Uni-Tagebuch, 6. Woche

Zum Glück hat mein Freund das große Latinum. :) So kann er mir nicht nur seelischen Beistand geben sondern auch hilfreiche Tipps zur Vorgehensweise beim Übersetzen. Ich muß noch üben, zuerst den ganzen Satz in seiner Struktur zu erfassen und danach erst die einzelnen Wörter zu übersetzen.

15. Tag

Herr Wiesner gibt den Hinweis, dass wir beim Vortragen der Hausaufgaben besser frei übersetzen sollen, als vom Zettel abzulesen. Das fällt mir schwer, aber trainiert natürlich das schnelle Erfassen vom Satzzusammenhang, was ich mir ja gerade vorgenommen habe zu lernen.

Wir beginnen mit den Grundregeln für die verba contracta, den Verben, deren Stamm auf -αω, -εω oder -οω endet. α und ο-Laut wird zu ω kontrahiert, α und ε-Laut wird zu einem langen α kontrahiert.

Eine Info am Rande, die ich aber sehr hilfreich finde: Das Partizip Präsens kann zeitlich sowohl die Gegenwart (Präsens) als auch die Vergangenheit (Imperfekt) bedeuten.
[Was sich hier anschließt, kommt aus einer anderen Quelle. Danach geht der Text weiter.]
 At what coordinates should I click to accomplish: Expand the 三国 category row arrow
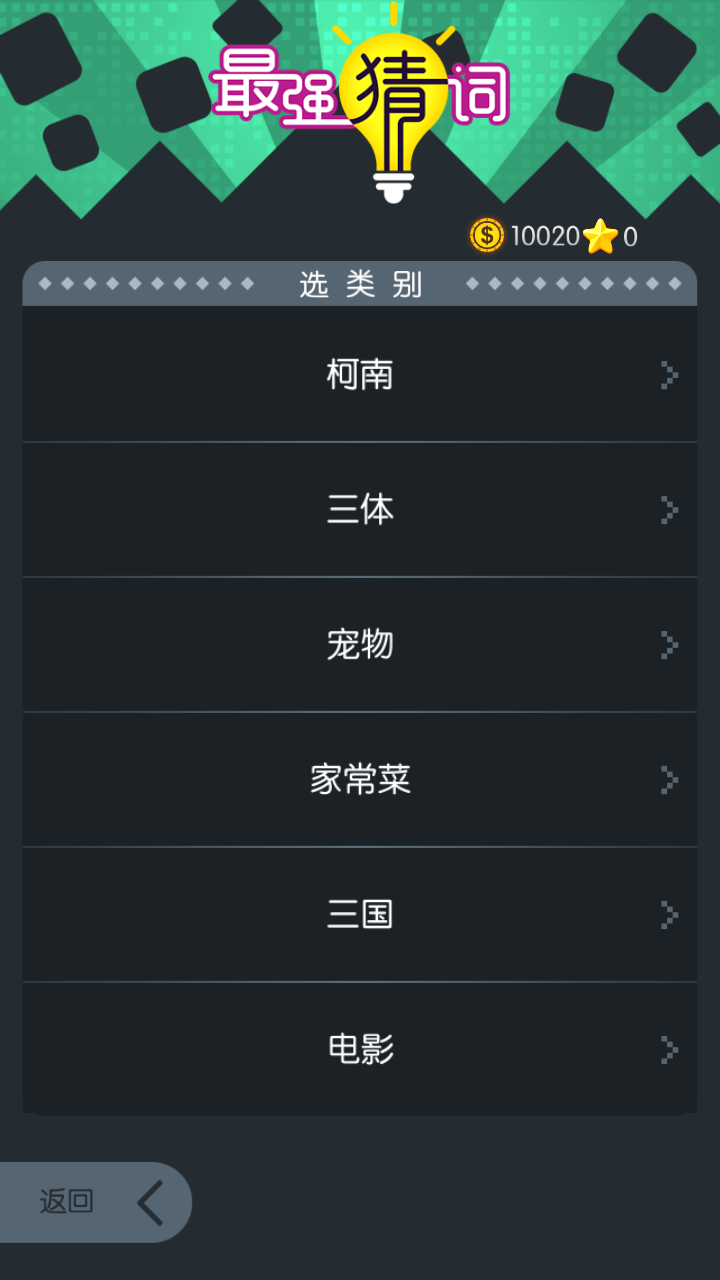[x=668, y=913]
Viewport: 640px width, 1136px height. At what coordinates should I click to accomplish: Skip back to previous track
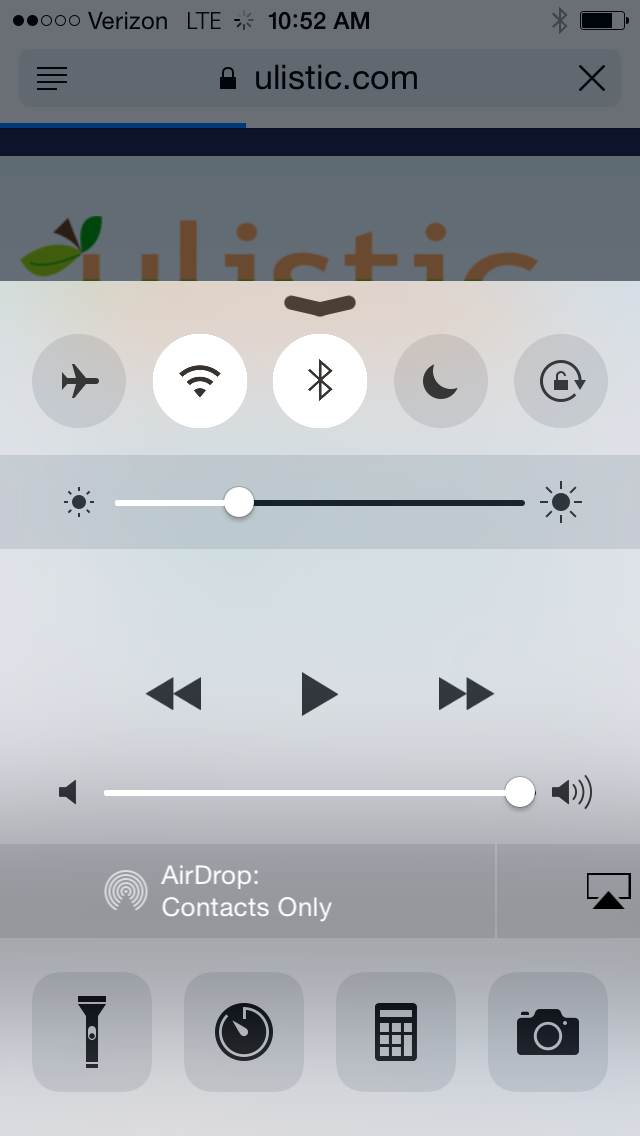pyautogui.click(x=174, y=694)
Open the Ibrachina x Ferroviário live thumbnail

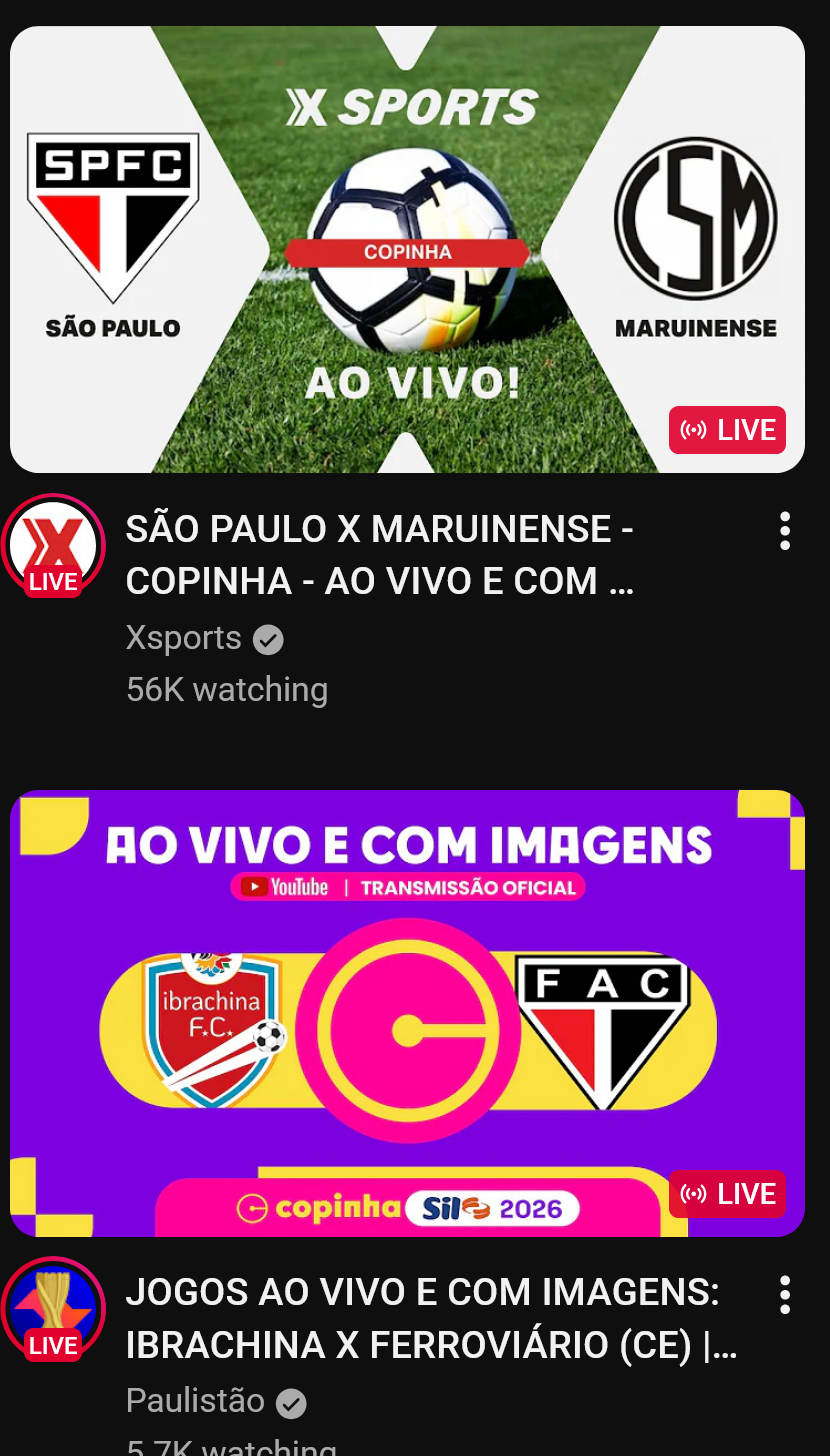pyautogui.click(x=407, y=1013)
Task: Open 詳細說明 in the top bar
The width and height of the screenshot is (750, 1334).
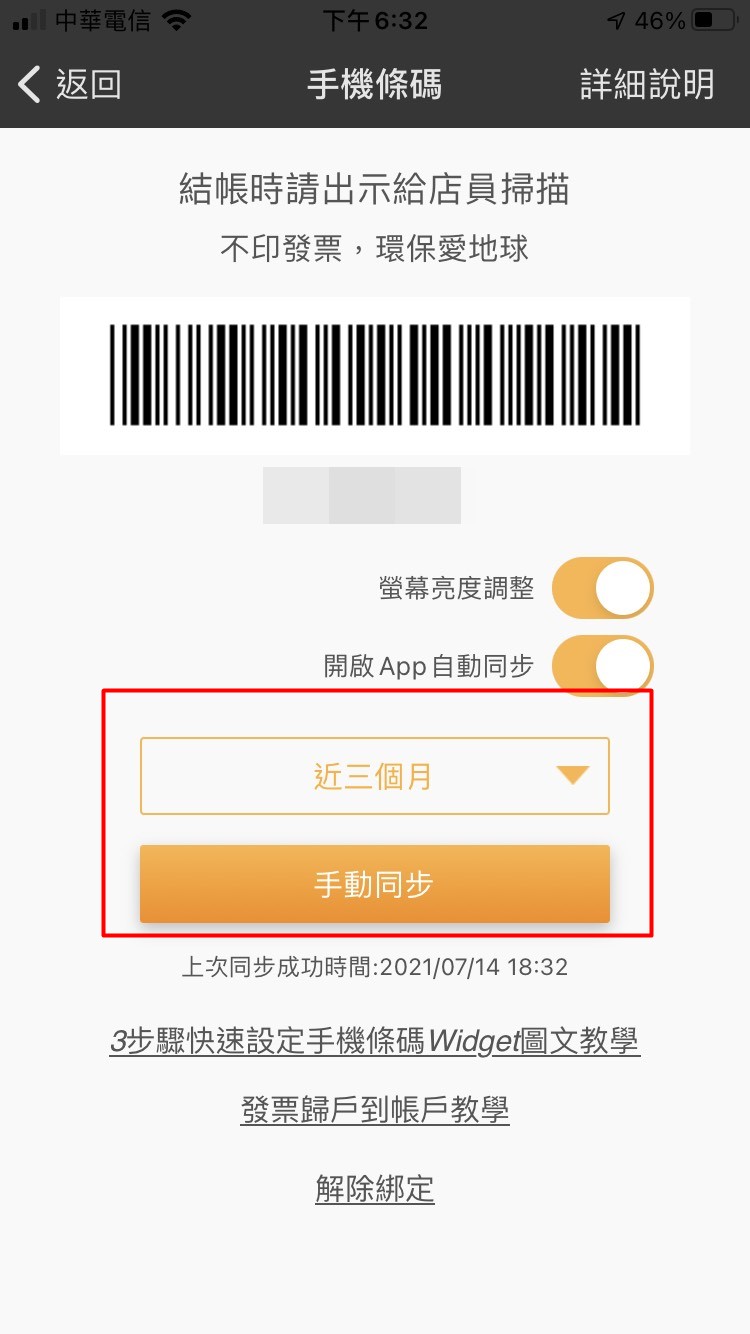Action: pos(647,85)
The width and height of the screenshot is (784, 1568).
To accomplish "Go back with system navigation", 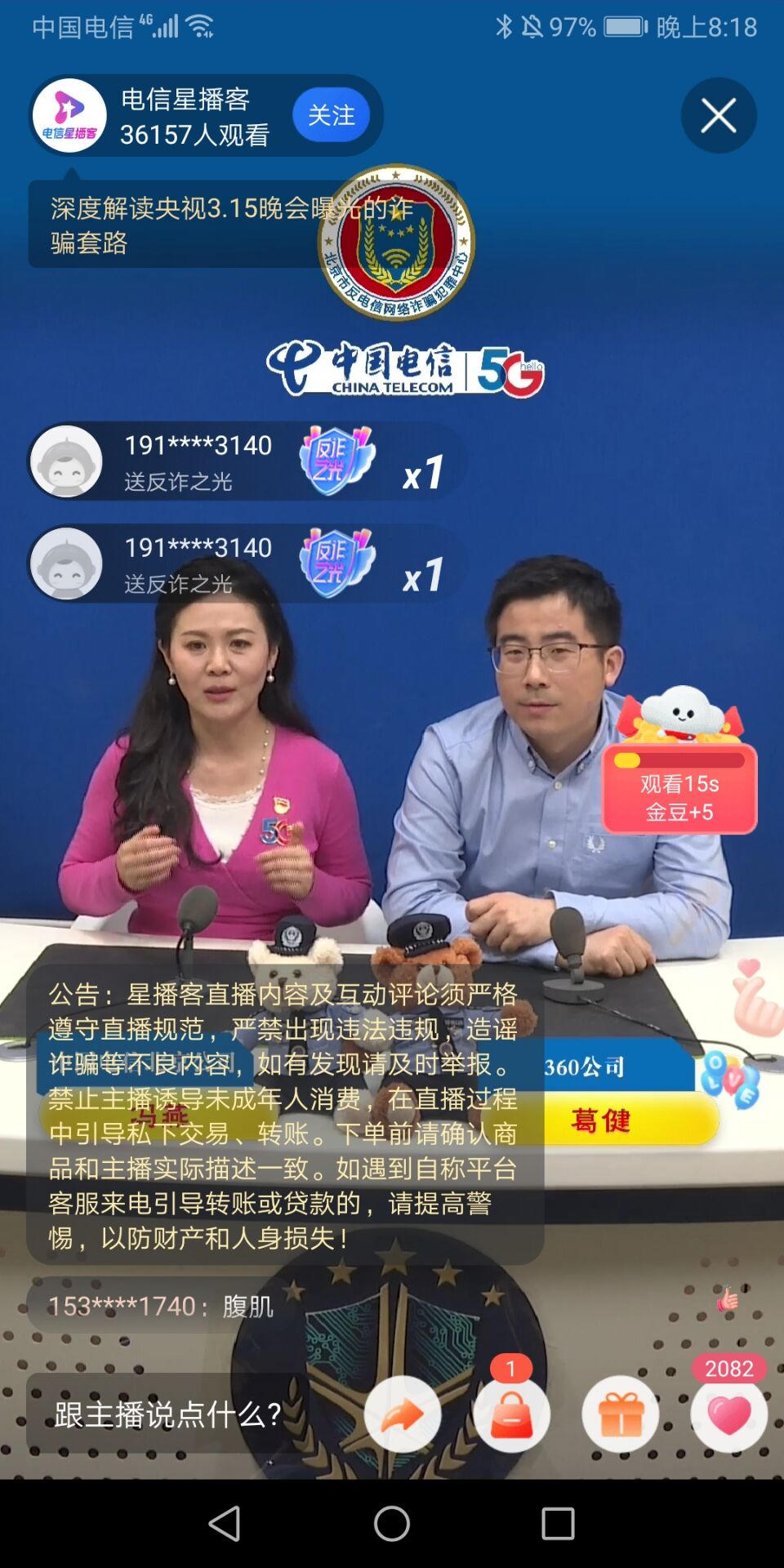I will point(225,1523).
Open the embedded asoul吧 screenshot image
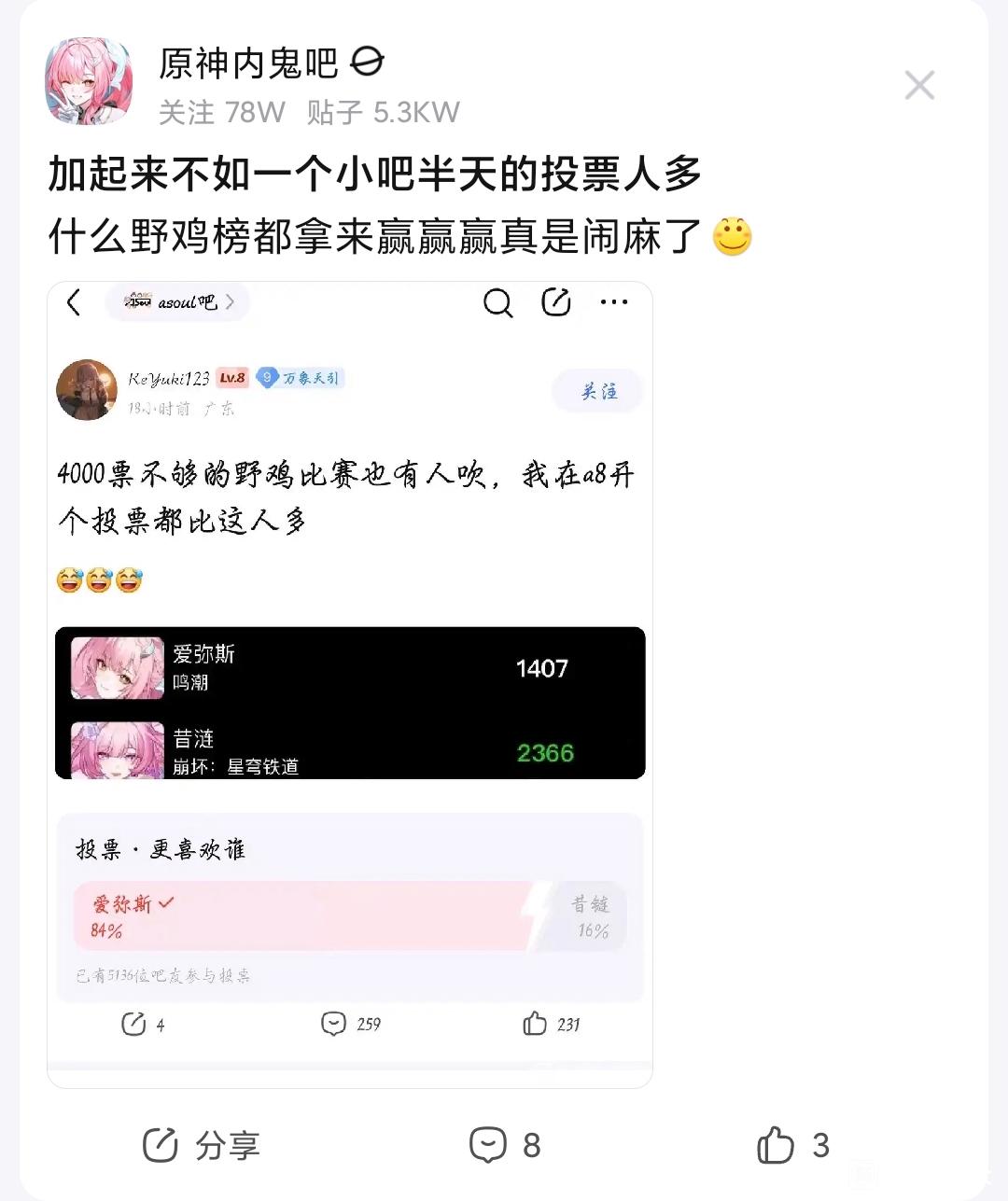Image resolution: width=1008 pixels, height=1201 pixels. [350, 684]
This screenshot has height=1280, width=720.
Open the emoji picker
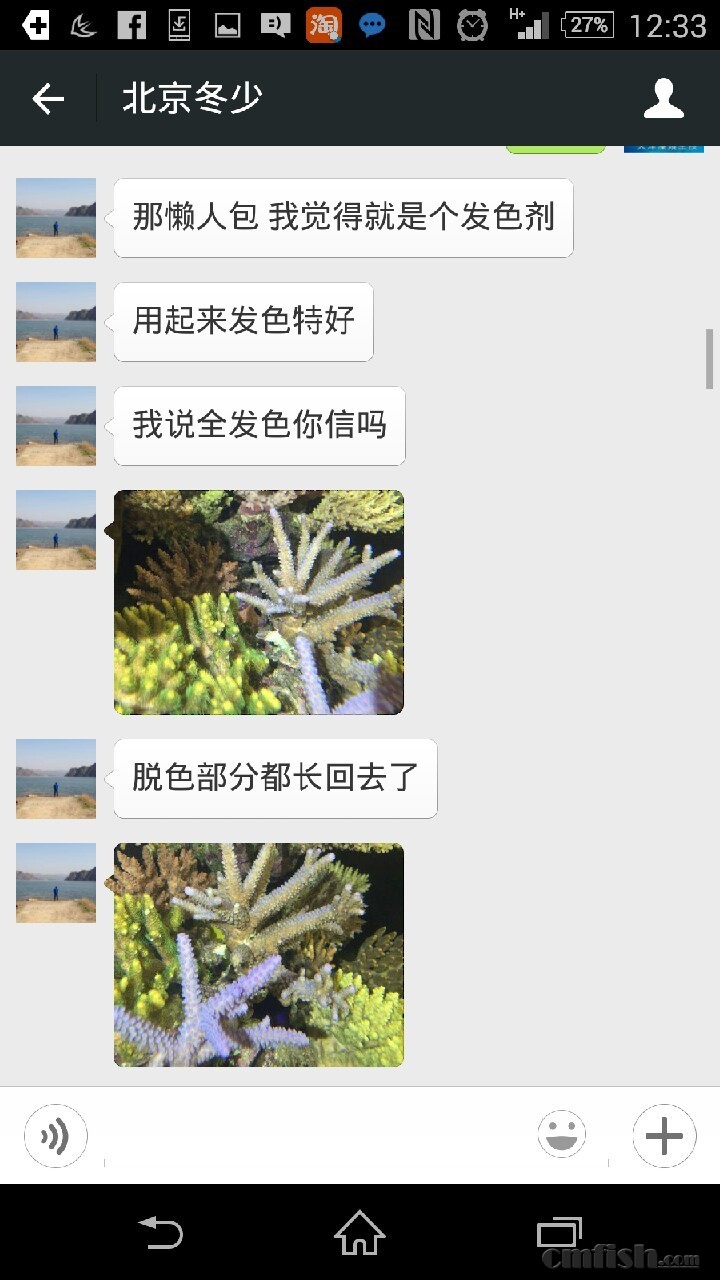click(x=562, y=1136)
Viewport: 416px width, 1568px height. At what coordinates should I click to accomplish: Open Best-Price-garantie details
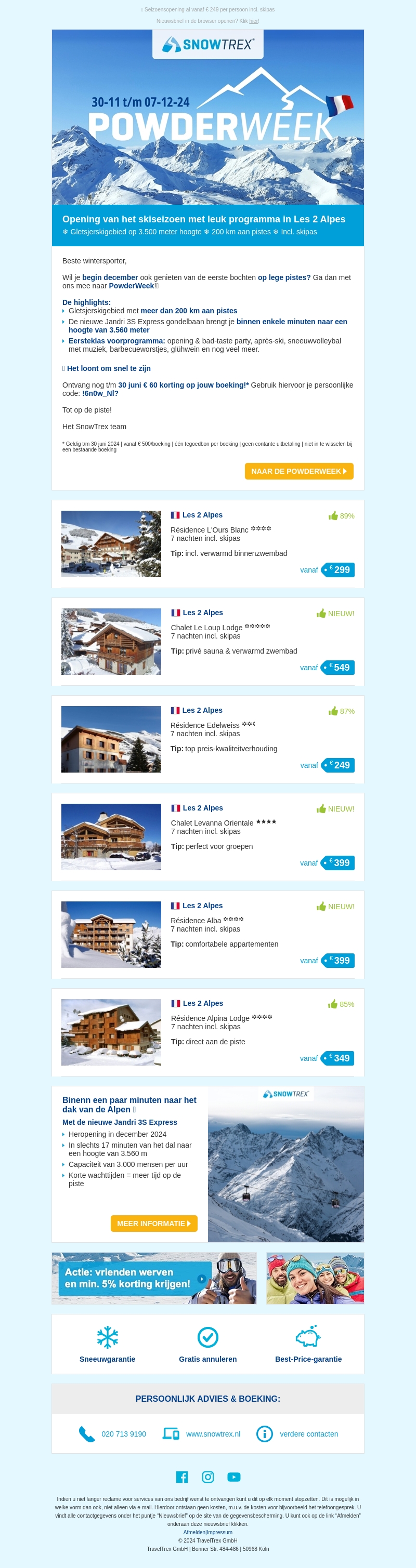pyautogui.click(x=308, y=1344)
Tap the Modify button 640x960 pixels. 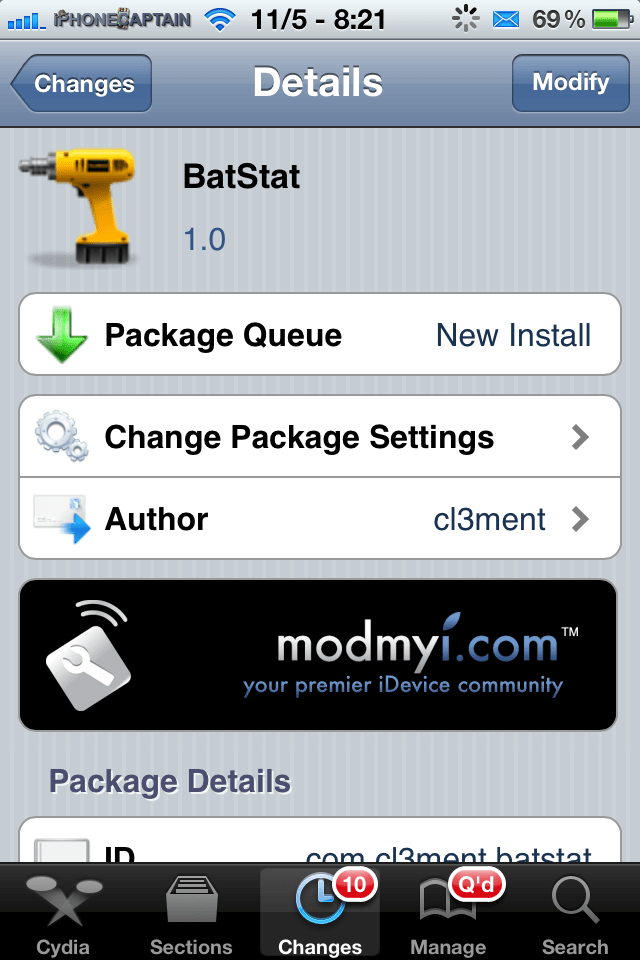pyautogui.click(x=570, y=83)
Wenn in einem Satz das Verb im Imperfekt steht, so gehört das Partizip meist in die gleiche Zeit. Beispiel aus dem Kantharos: Οἱ γεωργοὶ οὐ προβαίνοντες τῶν θυρῶν τὴν ἠρινὴν ὥραν ἀνέμενον. Die Bauern, die nicht vor die Türen traten, warteten die Frühlingszeit ab.

16. Tag

Übersicht von Fragepartikeln:

  • Erwartung einer bestätigenden Antwort
    ἆρ' οὐ, οὐκοῦν, οὐ
  • Erwartung einer verneinenden Antwort
    ἆρα μή, μή, μῶν
  • Antwort unbestimmt
    ἆρα, ἦ
  • Doppelfrage
    πότερον ... ἤ

Die verba contracta, deren Stamm auf -εω endet, kontrahieren wie folgt: ε und ε ergeben ει, ε und ο ergeben ου und ε vor langem Vokal oder Diphtong fällt aus.

17. Tag

Herr Wiesner lockert das heutige Vokabel- und Formentraining durch ein kleines Spiel auf. Er teilt die Studenten in zwei Gruppen und nennt ein deutsches Wort in einer bestimmten Flexion, zu dem wir die altgriechische Entsprechung finden müssen, d.h. Vokabel, Form und Betonung müssen richtig sein. Die Gruppe, aus der zuerst die richtige Übersetzung kommt, bekommt einen Punkt. Simpel, aber trotzdem spaßig. :)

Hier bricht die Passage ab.